Powdery mildew is a common foliar disease of many tree species. This disease is cosmetic and doesn’t kill the tree.

What it looks like

  • Appears as a white powder on the upper surface of leaves.
  • Leaves may change colours earlier than normal.

What you can do

  • Thin the tree to improve air circulation since the disease loves wet conditions.
  • Clean up and dispose of infected leaves to prevent infection the next year.

A canker caused by sudden oak death.
A canker caused by sudden oak death. Credit: Joseph O’Brien, USDA Forest Service – bugwood.org

Sudden oak death is a disease affecting species of oak trees caused by a soil borne, fungal-like organism.This disease is not in Ontario yet.

What it looks like

  • Cankers form and ooze red or black.
  • Leaves turn pale yellow or brown.

What you can do

Plants and trees coming into Ontario should be monitored to prevent infection.

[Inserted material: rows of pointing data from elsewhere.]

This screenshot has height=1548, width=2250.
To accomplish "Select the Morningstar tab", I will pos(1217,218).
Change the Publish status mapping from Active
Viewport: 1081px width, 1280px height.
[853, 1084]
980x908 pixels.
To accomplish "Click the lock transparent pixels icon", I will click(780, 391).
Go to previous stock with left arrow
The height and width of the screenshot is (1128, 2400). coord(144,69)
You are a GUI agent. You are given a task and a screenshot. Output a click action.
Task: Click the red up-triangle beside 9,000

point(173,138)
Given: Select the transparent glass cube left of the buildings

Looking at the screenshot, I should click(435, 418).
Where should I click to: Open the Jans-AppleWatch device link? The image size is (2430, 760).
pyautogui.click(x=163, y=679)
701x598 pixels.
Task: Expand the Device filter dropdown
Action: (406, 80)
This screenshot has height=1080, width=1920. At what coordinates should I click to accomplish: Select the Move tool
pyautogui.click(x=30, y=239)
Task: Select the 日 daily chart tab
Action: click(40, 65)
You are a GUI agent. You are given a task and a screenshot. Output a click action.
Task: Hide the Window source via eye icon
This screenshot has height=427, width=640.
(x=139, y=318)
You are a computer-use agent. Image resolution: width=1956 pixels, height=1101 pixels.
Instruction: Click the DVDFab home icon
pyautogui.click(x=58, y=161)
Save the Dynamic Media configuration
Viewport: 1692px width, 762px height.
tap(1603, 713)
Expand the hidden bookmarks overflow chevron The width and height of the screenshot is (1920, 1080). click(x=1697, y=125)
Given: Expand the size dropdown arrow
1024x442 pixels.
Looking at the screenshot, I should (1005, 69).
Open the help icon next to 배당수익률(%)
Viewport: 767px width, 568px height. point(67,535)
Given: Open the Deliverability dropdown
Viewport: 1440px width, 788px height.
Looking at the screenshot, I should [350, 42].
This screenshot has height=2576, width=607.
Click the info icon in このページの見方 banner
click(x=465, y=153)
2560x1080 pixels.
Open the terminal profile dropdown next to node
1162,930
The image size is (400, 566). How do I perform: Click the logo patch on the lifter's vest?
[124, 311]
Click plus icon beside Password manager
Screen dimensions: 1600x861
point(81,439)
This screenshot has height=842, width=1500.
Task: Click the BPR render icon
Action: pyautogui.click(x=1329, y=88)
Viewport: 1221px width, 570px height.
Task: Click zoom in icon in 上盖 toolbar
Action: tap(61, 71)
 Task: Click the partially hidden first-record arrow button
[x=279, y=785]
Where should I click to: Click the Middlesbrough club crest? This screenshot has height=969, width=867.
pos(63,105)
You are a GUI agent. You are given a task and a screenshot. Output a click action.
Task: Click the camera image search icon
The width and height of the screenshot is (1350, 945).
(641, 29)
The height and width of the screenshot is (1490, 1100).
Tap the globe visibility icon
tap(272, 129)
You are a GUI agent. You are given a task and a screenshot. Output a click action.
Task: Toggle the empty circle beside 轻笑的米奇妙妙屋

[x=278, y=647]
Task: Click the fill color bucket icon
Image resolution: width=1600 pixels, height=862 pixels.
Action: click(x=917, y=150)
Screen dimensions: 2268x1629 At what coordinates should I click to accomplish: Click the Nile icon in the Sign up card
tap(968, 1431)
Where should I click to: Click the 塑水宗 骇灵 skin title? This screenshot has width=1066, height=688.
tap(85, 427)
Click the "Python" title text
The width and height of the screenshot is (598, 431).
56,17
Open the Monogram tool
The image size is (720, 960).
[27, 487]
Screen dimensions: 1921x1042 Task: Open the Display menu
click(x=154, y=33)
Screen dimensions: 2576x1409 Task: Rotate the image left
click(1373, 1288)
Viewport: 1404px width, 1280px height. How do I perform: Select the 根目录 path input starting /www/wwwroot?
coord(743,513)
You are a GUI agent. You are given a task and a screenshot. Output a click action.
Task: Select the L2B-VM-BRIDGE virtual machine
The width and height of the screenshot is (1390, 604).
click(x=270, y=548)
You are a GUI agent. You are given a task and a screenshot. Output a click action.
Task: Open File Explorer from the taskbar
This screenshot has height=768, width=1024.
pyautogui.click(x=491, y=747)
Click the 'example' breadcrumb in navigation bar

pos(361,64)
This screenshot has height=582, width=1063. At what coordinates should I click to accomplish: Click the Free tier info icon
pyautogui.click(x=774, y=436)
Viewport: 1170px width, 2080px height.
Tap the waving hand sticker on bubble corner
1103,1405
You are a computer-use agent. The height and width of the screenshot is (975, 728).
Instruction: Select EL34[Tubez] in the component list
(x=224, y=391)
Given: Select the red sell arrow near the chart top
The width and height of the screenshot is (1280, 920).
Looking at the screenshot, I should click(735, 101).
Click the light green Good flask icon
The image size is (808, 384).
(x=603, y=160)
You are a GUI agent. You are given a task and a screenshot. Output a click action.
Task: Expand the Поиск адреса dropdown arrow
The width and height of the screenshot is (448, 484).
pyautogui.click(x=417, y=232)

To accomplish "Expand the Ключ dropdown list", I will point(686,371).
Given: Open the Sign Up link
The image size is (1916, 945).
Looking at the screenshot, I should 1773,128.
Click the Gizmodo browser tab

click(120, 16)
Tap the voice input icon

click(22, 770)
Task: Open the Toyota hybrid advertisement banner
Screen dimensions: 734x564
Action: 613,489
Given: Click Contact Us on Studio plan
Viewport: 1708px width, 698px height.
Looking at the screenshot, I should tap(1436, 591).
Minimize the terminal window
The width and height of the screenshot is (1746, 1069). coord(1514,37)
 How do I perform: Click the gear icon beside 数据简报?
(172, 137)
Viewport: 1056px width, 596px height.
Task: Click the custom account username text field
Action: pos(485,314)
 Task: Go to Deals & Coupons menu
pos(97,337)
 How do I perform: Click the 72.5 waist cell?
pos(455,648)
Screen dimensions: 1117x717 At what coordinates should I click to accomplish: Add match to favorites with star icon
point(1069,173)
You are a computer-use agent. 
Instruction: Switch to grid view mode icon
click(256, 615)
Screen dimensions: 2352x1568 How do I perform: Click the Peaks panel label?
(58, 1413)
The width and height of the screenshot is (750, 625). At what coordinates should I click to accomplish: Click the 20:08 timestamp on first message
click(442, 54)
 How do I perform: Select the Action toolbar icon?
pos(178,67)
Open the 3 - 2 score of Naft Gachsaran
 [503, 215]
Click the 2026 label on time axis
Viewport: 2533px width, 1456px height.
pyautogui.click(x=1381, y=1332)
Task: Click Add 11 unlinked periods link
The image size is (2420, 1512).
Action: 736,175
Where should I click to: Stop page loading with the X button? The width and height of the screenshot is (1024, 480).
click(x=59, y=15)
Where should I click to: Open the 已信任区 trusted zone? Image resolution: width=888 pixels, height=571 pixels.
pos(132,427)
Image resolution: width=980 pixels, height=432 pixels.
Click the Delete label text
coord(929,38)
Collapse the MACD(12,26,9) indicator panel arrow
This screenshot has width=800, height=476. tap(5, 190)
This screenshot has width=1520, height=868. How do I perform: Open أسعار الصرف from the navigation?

An example of Sycamore Anthracnose affecting a leaf
An example of sycamore anthracnose affecting a leaf. Credit: Clemson University, USDA Cooperative Extension Slide Series – bugwood.org

Sycamore anthracnose is the most serious disease of sycamore trees.

What it looks like

This disease attacks the leaves.

  • Sudden browning and death of young shoots and new, unfolded leaves in spring.
  • Brown spots along the veins of developed leaves.
  • Cankers form, girdle and kill young twigs.

What you can do

  • Remove and destroy fallen leaves and twigs in the fall to prevent reinfection.
  • Prune out and destroy diseased branches.
  • Sterilize tools with rubbing alcohol in between cuts.

Tar spot on a leaf
Tar spot on a leaf.

Tar spot is a fungal leaf disease that may occur on several plants, but it is most common on maple. It does not cause permanent damage to the tree.

What it looks like

  • Small yellow spots on leaves.
  • These spots grow and get darker in late August.
  • Eventually they look like spots of tar.

What you can do

Rake and remove infected leaves in the fall to prevent infection the next year.

An example of verticillium wilt
An example of verticillium wilt.

Verticillium wilt is a vascular disease caused by a soil-borne fungus. It enters in by the roots of a tree.

What it looks like

  • Wilting leaves.
  • Dieback of branches.
  • The entire tree may die in one season.

What you can do

Avoid root injuries caused by digging or soil compaction.